Tuzla, la ciudad de la sal: herencia otomana y austrohungara
El Korzo, corazon latente de la ciudad
El paseo del Korzo es el punto de encuentro de los habitantes de Tuzla. Esta arteria peatonal bordeada de cafeterias, tiendas y fachadas austrohungaras invita a pasear a cualquier hora. Aqui se descubre el ritual del cafe bosnio, servido en un dzezva de cobre con un loukoum, una tradicion secular que los habitantes perpetuan con orgullo.

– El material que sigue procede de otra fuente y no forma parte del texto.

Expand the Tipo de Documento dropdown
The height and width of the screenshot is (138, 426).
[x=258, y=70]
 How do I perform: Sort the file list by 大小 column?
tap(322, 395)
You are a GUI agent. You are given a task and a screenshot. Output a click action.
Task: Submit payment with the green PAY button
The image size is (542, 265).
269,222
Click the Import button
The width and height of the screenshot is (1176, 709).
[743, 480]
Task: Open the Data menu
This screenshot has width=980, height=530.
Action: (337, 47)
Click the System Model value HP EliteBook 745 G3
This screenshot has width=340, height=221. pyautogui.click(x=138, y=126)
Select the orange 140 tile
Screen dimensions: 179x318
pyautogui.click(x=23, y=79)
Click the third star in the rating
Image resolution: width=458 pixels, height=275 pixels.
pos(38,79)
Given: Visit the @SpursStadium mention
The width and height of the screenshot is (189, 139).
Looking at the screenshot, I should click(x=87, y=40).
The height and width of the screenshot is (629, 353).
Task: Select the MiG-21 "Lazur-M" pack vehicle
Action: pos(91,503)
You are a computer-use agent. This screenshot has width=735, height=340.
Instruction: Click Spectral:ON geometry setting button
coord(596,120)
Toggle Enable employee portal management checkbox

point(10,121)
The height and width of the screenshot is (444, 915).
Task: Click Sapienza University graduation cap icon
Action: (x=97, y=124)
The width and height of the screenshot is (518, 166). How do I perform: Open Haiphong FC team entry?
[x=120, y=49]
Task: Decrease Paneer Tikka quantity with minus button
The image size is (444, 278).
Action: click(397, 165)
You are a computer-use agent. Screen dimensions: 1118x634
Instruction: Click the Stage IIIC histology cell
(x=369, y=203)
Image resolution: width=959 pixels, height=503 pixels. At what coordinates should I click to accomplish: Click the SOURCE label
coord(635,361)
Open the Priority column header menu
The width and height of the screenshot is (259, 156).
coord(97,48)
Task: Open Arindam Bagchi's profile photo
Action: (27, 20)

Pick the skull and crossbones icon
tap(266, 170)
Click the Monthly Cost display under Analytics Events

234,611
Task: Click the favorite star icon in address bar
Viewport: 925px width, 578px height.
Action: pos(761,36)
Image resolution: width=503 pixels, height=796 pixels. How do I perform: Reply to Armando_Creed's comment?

Monumentos religiosos y tolerancia
Tuzla es celebre por su tolerancia interconfesional. La catedral ortodoxa de la Dormicion, con sus cupulas en forma de cebolla que datan de 1926, domina el centro de la ciudad. A pocos pasos, la mezquita mas antigua de Tuzla, reconstruida en 1888 tras un incendio, acoge a los visitantes fuera de las horas de oracion. Esta coexistencia pacifica de lugares de culto ilustra el espiritu abierto de la ciudad.
La colina Gradina, memoria y panorama
En las laderas de la colina Gradina, un parque conmemorativo reune esculturas y monumentos dedicados a las victimas de la Segunda Guerra Mundial y del conflicto de los anos 1990. La subida ofrece una vista panoramica sobre los tejados de Tuzla y las colinas circundantes. Es un lugar propicio para la reflexion, lejos del bullicio del centro, donde la historia de Bosnia se lee en la piedra.
Una ciudad universitaria y vibrante
Gracias a su universidad, Tuzla disfruta de un ambiente joven y dinamico. Los bares y restaurantes del centro ofrecen cocina local a precios asequibles, conciertos al aire libre animan las noches de verano y la vida cultural es rica en festivales. El aeropuerto internacional, a solo 10 minutos en coche, facilita el acceso desde numerosas ciudades europeas con vuelos de bajo coste.